Racetrack starters oversee the start of each horse race, ensuring that all horses are loaded quickly and are all set for a fair start. Once all race entrants are loaded into the gate and are standing attentively, the starter presses a button that simultaneously rings the starting bell and flips open the magnetic gate doors.
The starter oversees the starting gate crew, a team of 12 that is responsible for getting each horse into the gate. Generally, each gate crew member leads their own horse into the starting gate and then hops up on the side of the stall until the gates open. If a horse proves to be a challenge to load, the starter may direct the gate crew to use a variety of loading techniques such as the use of blindfolds or gate blankets, having the jockey dismount for loading, opening the front gate to encourage a horse to enter, or having gate crew members band together to physically push a reluctant horse in.
During morning training hours, the starter supervises gate schooling for young horses or experienced runners that have had serious recent gate issues. All horses must be approved by the starter via receipt of a “gate card” before they are allowed to race. Young horses begin by walking through the gate, then standing with both front and back gates closed, and ultimately work up to breaking from the gate with the starting bell.
Starters also contribute to and review a nationwide database (the widely used track management program InCompass) that lists details about difficult horses as observed in morning workouts and during their participation in other race meets. The gate crew always appreciates advance warning from the starter about potentially troublesome horses.
The starter may also confer individually with trainers to find out about any known quirks or issues that their runners may have.
Starters may work both morning hours (during training) and afternoon or evening hours (for live racing). Weekends, evening, and holiday hours may be required depending on the schedule of the track. In addition to managing the gate crew, starters regularly interact with a wide variety of racing industry professionals including jockeys, veterinarians, trainers, exercise riders, and other track personnel on the backside of the track.
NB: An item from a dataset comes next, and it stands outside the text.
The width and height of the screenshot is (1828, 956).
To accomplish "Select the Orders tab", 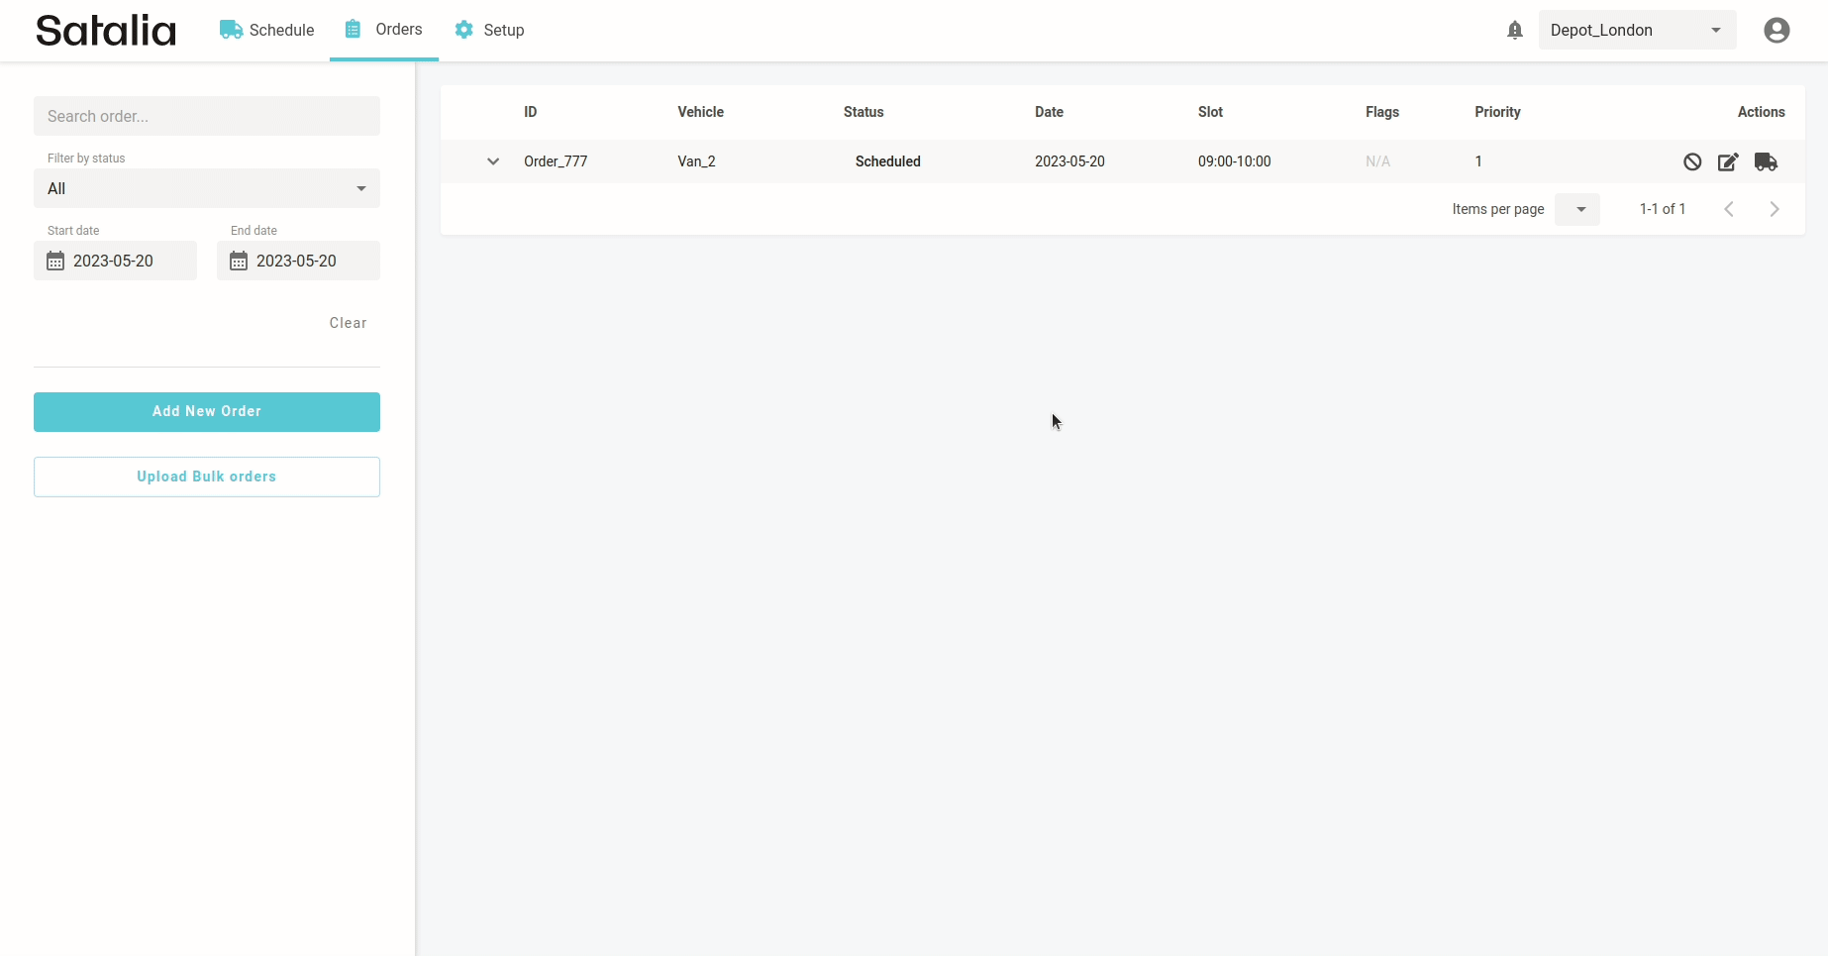I will pos(384,30).
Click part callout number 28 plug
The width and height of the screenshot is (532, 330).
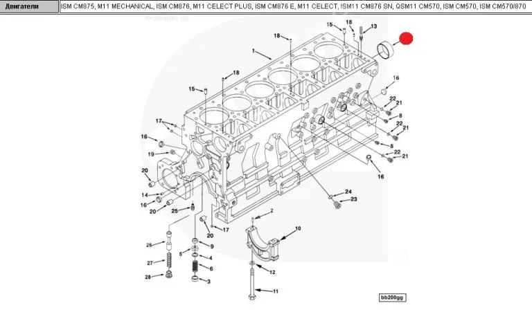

They may also interact with track management, industry representatives, and racing fans from time to time.
Starters may specialize by working the gate in either Thoroughbred racing or stock horse racing. Some starters rotate between two or more tracks during the year to maintain a full schedule. Others, who are employed by tracks with more days of racing and training, are able to work exclusively for that track.
Education and Training
While no particular educational background is required for racetrack starters, they must have extensive experience working with horses (with this experience preferably having been gained through work at the track).
Many starters begin their careers as starting gate crew members, grooms, exercise riders, barn foremen, or other related industry positions.
Starters must have an excellent knowledge of equine behavior so that they can anticipate potential problems from the behavioral signals of the horses they are supervising. They must also work well with people, as they are directly in charge of the large gate crew. They must also coordinate with the veterinarians and outriders to ensure the well-being of any horses that unexpectedly break through the gate early.
The salary of a racetrack starter can vary widely based on many factors such as the number of days and hours worked per race meet, the number of live racing days per year, the size and geographic location of the track, and whether the individual is a head starter or an assistant starter.
Head starters at the largest tracks tend to earn top dollar, while assistants will have to put in their dues and work their way up the pay scale.
The number of available racetrack starter positions is not expected to show any significant growth in the near future since the total number of tracks in operation is expected to remain steady. Some job turnover is to be expected as some starters reach retirement age or choose to transition into other roles in the horse racing industry. Starters with significant experience in the field can expect to have the best prospects when seeking employment opportunities.